第5話


 前回までのあらすじ――

 美食の神・グルメニスタであるカトーミヤビは、友人Mが持つ悪魔のパスポートこと某ホテルビュッフェのペアチケットにより、めっちゃ贅沢なランチタイムを送るはずであった。

 ところが当日の朝、Mの足首が痛恨の一撃により大ダメージを負ったため、チケットを託されたミヤビはたった一人で格調高いホテルビュッフェへと向かうことになってしまった。

 ママー、あの人どうして一人でお皿に料理山盛りにして食べてるの?

 しぃっ、見ちゃいけません!

 ぐああああキツい! キツいが病院ですすり泣いているであろうMのため、そしてグルメでありグルマーでありグルマニアでありシベリアンハスキーである私の欲望のために、この難ミッションをこなしてみせる……!
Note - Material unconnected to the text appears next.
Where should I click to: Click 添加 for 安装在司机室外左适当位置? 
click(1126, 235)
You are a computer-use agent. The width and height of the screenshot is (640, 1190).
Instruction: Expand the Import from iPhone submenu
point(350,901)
(ていうかまさか三話に渡ってこの件をお伝えすることになろうとは、シルバニアファミリーの私もびっくりである)


 さて、無事に大阪へと辿り着いた私は目的のホテルへと足を踏み入れた。外観からして「うわー高っ」とつい見上げてしまう、田舎にはないレベルの建造物である。怪しいモンじゃないんですよえへへへ、と卑屈な笑いを浮かべながら入っていく私はもはや、殿様の戯れで城に呼ばれた農民のごとき心境であった。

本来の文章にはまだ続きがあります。